"It was the way the prison doctor and governor and the rest came down to certify death after an execution. Also the way they carried the body up again, so the prisoners wouldn't get a look at it from windows."
"Ah! So I reasoned! The passage must lead to—"
'To the prison mortuary on the ground floor of Wing B," Masters said slowly. "Along a little passage, turn left to another passage, up a flight of steps into the mortuary. Mr. Drake was sitting all night with his back to one wall of the mortuary."
"I was?"
"Oh, ah. The door's a little way down from where you were sitting, in the wall between the aisle and the paper-bales. Listen, Mr. Stannard!"
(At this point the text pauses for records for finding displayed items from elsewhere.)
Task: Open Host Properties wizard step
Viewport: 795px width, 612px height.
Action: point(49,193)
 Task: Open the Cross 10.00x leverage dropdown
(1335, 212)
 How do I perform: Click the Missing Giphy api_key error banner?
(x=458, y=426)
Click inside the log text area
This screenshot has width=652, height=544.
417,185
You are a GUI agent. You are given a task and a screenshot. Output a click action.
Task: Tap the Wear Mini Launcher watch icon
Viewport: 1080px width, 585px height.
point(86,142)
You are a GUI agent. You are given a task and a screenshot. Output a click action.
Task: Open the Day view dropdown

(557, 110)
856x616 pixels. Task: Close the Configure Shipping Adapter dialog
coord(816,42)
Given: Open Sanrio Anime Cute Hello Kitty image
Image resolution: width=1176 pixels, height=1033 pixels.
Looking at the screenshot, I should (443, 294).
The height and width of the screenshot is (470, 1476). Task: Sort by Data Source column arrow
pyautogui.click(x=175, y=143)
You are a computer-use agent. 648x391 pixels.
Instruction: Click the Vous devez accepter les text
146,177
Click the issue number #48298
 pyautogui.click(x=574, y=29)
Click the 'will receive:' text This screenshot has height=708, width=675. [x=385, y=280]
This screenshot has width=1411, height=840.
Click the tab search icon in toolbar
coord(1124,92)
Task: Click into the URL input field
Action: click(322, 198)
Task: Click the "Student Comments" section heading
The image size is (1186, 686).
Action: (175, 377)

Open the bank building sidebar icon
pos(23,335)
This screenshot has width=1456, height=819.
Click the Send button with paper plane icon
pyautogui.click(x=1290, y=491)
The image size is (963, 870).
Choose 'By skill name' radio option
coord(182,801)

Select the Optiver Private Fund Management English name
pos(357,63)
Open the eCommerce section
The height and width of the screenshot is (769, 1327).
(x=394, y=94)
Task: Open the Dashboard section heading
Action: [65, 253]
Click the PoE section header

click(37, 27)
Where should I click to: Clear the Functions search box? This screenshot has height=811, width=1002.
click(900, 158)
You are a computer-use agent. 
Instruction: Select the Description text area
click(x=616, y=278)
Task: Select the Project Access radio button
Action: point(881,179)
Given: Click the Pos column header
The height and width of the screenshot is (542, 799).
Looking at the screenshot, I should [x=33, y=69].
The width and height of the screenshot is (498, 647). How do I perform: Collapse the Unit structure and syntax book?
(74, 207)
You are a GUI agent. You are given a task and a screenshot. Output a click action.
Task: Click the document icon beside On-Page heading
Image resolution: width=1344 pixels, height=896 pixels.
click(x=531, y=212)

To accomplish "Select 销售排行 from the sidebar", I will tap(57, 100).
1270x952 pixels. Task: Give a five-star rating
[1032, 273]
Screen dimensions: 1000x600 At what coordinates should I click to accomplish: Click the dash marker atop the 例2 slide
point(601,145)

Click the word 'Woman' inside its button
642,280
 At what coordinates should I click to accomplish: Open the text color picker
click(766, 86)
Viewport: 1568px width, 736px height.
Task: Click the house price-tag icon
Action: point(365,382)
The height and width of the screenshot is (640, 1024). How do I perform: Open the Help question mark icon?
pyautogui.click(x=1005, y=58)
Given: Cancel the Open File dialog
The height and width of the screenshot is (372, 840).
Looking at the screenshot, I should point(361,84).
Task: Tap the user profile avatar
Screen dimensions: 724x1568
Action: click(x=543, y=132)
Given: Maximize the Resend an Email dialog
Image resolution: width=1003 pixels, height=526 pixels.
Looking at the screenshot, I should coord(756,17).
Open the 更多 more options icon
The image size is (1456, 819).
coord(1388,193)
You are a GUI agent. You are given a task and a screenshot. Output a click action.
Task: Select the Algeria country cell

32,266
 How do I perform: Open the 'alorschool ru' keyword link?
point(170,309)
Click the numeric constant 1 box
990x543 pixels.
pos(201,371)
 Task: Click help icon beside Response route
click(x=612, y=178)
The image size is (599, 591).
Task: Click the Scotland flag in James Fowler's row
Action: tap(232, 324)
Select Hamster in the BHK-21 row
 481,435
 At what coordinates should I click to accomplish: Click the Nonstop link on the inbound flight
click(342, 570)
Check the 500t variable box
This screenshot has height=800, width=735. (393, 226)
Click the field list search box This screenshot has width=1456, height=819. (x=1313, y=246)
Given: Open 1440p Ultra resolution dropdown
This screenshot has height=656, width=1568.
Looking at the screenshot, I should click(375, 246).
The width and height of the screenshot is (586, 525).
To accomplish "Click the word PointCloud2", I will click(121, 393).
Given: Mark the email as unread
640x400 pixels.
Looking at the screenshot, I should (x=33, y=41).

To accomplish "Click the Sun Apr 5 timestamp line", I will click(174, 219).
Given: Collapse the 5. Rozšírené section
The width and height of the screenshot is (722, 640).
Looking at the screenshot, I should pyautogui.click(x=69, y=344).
Masters held up a pencil and studied its point
"We know how you got up into the mortuary, pretty well done in," said Masters, "and with a bad ankle. You managed to get to the condemned cell, and rang the alarm-bell till the rope broke. The constable found you there afterwards. Now could you give me some answers?'
"What the devil do you think I've been doing?"
"Now, now! No call to get excited!’
Stannard’s cigar had burnt down raggedly. He dropped it into an ashtray beside the sofa. With some fervency Martin wished that the Chief Inspector, who could at times be as yielding yet as smothering and stifling as a feather bed, would end a questioning which was having such bad effect on — Ruth, for one.